■ **TASK REQUIREMENTS**
Write out every entry word for word.

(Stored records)
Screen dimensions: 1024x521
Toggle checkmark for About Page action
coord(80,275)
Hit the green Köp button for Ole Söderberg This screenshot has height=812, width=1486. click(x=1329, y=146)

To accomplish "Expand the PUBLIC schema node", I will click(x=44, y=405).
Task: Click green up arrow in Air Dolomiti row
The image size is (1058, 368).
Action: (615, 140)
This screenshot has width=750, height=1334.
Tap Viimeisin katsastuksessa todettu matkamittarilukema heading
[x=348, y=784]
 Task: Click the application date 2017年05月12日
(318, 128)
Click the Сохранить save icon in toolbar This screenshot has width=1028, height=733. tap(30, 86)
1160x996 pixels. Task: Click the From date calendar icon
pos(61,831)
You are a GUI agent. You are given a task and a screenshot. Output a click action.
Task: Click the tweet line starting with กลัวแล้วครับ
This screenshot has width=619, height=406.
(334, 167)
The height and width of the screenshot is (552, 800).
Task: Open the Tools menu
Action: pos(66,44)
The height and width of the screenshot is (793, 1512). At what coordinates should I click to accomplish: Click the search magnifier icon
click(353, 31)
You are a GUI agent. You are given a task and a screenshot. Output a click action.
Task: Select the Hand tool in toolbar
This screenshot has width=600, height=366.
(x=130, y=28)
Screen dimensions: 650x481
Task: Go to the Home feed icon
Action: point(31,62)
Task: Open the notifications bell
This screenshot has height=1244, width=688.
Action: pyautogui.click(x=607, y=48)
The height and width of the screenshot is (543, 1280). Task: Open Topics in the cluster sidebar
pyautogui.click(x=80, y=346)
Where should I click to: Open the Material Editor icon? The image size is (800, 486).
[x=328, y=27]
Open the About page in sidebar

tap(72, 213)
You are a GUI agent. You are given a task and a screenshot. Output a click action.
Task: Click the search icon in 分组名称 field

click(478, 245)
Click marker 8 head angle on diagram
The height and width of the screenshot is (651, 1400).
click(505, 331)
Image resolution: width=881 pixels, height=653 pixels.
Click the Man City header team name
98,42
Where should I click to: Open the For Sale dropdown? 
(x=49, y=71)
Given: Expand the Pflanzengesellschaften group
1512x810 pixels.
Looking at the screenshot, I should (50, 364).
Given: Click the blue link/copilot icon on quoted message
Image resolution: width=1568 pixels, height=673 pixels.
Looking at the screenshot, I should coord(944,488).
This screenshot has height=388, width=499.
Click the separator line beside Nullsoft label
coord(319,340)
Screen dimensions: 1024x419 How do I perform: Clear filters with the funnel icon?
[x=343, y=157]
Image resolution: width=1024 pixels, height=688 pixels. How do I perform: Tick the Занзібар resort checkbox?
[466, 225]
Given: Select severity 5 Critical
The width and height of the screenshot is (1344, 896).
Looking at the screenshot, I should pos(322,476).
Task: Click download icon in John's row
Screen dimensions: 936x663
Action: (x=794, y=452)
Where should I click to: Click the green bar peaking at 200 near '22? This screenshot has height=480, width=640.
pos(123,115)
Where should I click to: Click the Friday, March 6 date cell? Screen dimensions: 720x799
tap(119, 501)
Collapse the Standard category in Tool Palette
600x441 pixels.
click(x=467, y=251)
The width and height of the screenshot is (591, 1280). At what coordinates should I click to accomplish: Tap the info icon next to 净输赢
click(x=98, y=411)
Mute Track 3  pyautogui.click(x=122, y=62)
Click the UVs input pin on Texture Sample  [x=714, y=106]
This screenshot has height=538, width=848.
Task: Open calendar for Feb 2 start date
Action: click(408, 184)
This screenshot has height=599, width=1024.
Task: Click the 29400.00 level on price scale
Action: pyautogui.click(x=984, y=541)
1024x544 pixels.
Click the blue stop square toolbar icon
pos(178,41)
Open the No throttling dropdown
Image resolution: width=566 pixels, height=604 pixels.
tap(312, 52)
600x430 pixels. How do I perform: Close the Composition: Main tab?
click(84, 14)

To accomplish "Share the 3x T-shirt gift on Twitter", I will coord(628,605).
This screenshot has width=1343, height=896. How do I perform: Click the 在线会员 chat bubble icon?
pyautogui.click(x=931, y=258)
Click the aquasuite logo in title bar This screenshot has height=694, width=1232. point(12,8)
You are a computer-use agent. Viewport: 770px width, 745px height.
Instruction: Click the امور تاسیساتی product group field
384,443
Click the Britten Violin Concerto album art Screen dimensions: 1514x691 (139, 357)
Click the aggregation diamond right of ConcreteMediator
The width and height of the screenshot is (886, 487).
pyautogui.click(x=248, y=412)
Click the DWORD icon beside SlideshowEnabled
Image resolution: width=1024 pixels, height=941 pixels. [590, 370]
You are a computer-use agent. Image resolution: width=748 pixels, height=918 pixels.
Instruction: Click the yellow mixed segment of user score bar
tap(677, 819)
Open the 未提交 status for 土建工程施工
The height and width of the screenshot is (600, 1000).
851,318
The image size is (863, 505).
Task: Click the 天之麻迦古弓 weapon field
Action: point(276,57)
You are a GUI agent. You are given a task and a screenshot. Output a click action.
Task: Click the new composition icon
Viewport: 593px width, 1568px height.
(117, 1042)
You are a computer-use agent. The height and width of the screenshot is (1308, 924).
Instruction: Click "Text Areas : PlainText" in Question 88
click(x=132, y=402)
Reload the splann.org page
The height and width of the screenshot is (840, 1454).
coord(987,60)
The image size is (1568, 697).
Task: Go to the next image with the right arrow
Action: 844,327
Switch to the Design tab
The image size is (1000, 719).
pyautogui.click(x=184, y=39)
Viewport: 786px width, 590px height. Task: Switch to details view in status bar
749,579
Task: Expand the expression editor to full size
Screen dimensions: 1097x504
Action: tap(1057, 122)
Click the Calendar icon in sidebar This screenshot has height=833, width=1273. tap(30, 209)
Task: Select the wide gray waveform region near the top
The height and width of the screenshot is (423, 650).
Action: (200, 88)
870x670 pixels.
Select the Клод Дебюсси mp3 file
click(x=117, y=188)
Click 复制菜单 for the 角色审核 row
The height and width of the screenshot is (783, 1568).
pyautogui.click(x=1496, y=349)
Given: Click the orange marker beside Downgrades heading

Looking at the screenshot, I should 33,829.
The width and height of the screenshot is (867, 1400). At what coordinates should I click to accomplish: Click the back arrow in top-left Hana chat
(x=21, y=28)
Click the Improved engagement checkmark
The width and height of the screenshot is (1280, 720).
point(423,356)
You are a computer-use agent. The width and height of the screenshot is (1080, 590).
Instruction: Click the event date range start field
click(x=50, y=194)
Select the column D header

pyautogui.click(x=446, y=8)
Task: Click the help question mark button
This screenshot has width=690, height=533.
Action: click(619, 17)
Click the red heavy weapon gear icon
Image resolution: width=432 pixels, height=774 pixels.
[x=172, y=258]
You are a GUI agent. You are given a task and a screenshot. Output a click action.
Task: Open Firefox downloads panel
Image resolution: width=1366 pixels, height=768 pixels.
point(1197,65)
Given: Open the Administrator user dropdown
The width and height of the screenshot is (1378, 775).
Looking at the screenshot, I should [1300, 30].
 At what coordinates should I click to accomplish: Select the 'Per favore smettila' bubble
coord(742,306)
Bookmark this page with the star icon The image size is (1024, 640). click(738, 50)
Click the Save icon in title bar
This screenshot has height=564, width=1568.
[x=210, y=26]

■ **SOLUTION TO THIS TASK**
Screen dimensions: 1024x521
Toggle checkmark for About Page action
coord(80,275)
Hit the green Köp button for Ole Söderberg This screenshot has height=812, width=1486. click(x=1329, y=146)

To accomplish "Expand the PUBLIC schema node", I will click(x=44, y=405).
Task: Click green up arrow in Air Dolomiti row
The image size is (1058, 368).
Action: (615, 140)
This screenshot has width=750, height=1334.
Tap Viimeisin katsastuksessa todettu matkamittarilukema heading
[x=348, y=784]
 Task: Click the application date 2017年05月12日
(318, 128)
Click the Сохранить save icon in toolbar This screenshot has width=1028, height=733. tap(30, 86)
1160x996 pixels. Task: Click the From date calendar icon
pos(61,831)
You are a GUI agent. You are given a task and a screenshot. Output a click action.
Task: Click the tweet line starting with กลัวแล้วครับ
This screenshot has width=619, height=406.
(334, 167)
The height and width of the screenshot is (552, 800).
Task: Open the Tools menu
Action: pos(66,44)
The height and width of the screenshot is (793, 1512). At what coordinates should I click to accomplish: Click the search magnifier icon
click(353, 31)
You are a GUI agent. You are given a task and a screenshot. Output a click action.
Task: Select the Hand tool in toolbar
This screenshot has width=600, height=366.
(x=130, y=28)
Screen dimensions: 650x481
Task: Go to the Home feed icon
Action: point(31,62)
Task: Open the notifications bell
This screenshot has height=1244, width=688.
Action: pyautogui.click(x=607, y=48)
The height and width of the screenshot is (543, 1280). Task: Open Topics in the cluster sidebar
pyautogui.click(x=80, y=346)
Where should I click to: Open the Material Editor icon? The image size is (800, 486).
[x=328, y=27]
Open the About page in sidebar

tap(72, 213)
You are a GUI agent. You are given a task and a screenshot. Output a click action.
Task: Click the search icon in 分组名称 field

click(478, 245)
Click marker 8 head angle on diagram
The height and width of the screenshot is (651, 1400).
click(505, 331)
Image resolution: width=881 pixels, height=653 pixels.
Click the Man City header team name
98,42
Where should I click to: Open the For Sale dropdown? 
(x=49, y=71)
Given: Expand the Pflanzengesellschaften group
1512x810 pixels.
Looking at the screenshot, I should (50, 364).
Given: Click the blue link/copilot icon on quoted message
Image resolution: width=1568 pixels, height=673 pixels.
Looking at the screenshot, I should coord(944,488).
This screenshot has height=388, width=499.
Click the separator line beside Nullsoft label
coord(319,340)
Screen dimensions: 1024x419 How do I perform: Clear filters with the funnel icon?
[x=343, y=157]
Image resolution: width=1024 pixels, height=688 pixels. How do I perform: Tick the Занзібар resort checkbox?
[466, 225]
Given: Select severity 5 Critical
The width and height of the screenshot is (1344, 896).
Looking at the screenshot, I should pos(322,476).
Task: Click download icon in John's row
Screen dimensions: 936x663
Action: (x=794, y=452)
Where should I click to: Click the green bar peaking at 200 near '22? This screenshot has height=480, width=640.
pos(123,115)
Where should I click to: Click the Friday, March 6 date cell? Screen dimensions: 720x799
tap(119, 501)
Collapse the Standard category in Tool Palette
600x441 pixels.
click(x=467, y=251)
The width and height of the screenshot is (591, 1280). At what coordinates should I click to accomplish: Tap the info icon next to 净输赢
click(x=98, y=411)
Mute Track 3  pyautogui.click(x=122, y=62)
Click the UVs input pin on Texture Sample  [x=714, y=106]
This screenshot has height=538, width=848.
Task: Open calendar for Feb 2 start date
Action: click(408, 184)
This screenshot has height=599, width=1024.
Task: Click the 29400.00 level on price scale
Action: pyautogui.click(x=984, y=541)
1024x544 pixels.
Click the blue stop square toolbar icon
pos(178,41)
Open the No throttling dropdown
Image resolution: width=566 pixels, height=604 pixels.
tap(312, 52)
600x430 pixels. How do I perform: Close the Composition: Main tab?
click(84, 14)

To accomplish "Share the 3x T-shirt gift on Twitter", I will coord(628,605).
This screenshot has width=1343, height=896. How do I perform: Click the 在线会员 chat bubble icon?
pyautogui.click(x=931, y=258)
Click the aquasuite logo in title bar This screenshot has height=694, width=1232. point(12,8)
You are a computer-use agent. Viewport: 770px width, 745px height.
Instruction: Click the امور تاسیساتی product group field
384,443
Click the Britten Violin Concerto album art Screen dimensions: 1514x691 (139, 357)
Click the aggregation diamond right of ConcreteMediator
The width and height of the screenshot is (886, 487).
pyautogui.click(x=248, y=412)
Click the DWORD icon beside SlideshowEnabled
Image resolution: width=1024 pixels, height=941 pixels. [590, 370]
You are a computer-use agent. Image resolution: width=748 pixels, height=918 pixels.
Instruction: Click the yellow mixed segment of user score bar
tap(677, 819)
Open the 未提交 status for 土建工程施工
The height and width of the screenshot is (600, 1000).
851,318
The image size is (863, 505).
Task: Click the 天之麻迦古弓 weapon field
Action: point(276,57)
You are a GUI agent. You are given a task and a screenshot. Output a click action.
Task: Click the new composition icon
Viewport: 593px width, 1568px height.
(117, 1042)
You are a computer-use agent. The height and width of the screenshot is (1308, 924).
Instruction: Click "Text Areas : PlainText" in Question 88
click(x=132, y=402)
Reload the splann.org page
The height and width of the screenshot is (840, 1454).
coord(987,60)
The image size is (1568, 697).
Task: Go to the next image with the right arrow
Action: 844,327
Switch to the Design tab
The image size is (1000, 719).
pyautogui.click(x=184, y=39)
Viewport: 786px width, 590px height. Task: Switch to details view in status bar
749,579
Task: Expand the expression editor to full size
Screen dimensions: 1097x504
Action: tap(1057, 122)
Click the Calendar icon in sidebar This screenshot has height=833, width=1273. tap(30, 209)
Task: Select the wide gray waveform region near the top
The height and width of the screenshot is (423, 650).
Action: (200, 88)
870x670 pixels.
Select the Клод Дебюсси mp3 file
click(x=117, y=188)
Click 复制菜单 for the 角色审核 row
The height and width of the screenshot is (783, 1568).
pyautogui.click(x=1496, y=349)
Given: Click the orange marker beside Downgrades heading

Looking at the screenshot, I should 33,829.
The width and height of the screenshot is (867, 1400). At what coordinates should I click to accomplish: Click the back arrow in top-left Hana chat
(x=21, y=28)
Click the Improved engagement checkmark
The width and height of the screenshot is (1280, 720).
point(423,356)
You are a computer-use agent. The width and height of the screenshot is (1080, 590).
Instruction: Click the event date range start field
click(x=50, y=194)
Select the column D header

pyautogui.click(x=446, y=8)
Task: Click the help question mark button
This screenshot has width=690, height=533.
Action: click(619, 17)
Click the red heavy weapon gear icon
Image resolution: width=432 pixels, height=774 pixels.
[x=172, y=258]
You are a GUI agent. You are given a task and a screenshot. Output a click action.
Task: Open Firefox downloads panel
Image resolution: width=1366 pixels, height=768 pixels.
point(1197,65)
Given: Open the Administrator user dropdown
The width and height of the screenshot is (1378, 775).
Looking at the screenshot, I should [1300, 30].
 At what coordinates should I click to accomplish: Select the 'Per favore smettila' bubble
coord(742,306)
Bookmark this page with the star icon The image size is (1024, 640). click(738, 50)
Click the Save icon in title bar
This screenshot has height=564, width=1568.
[x=210, y=26]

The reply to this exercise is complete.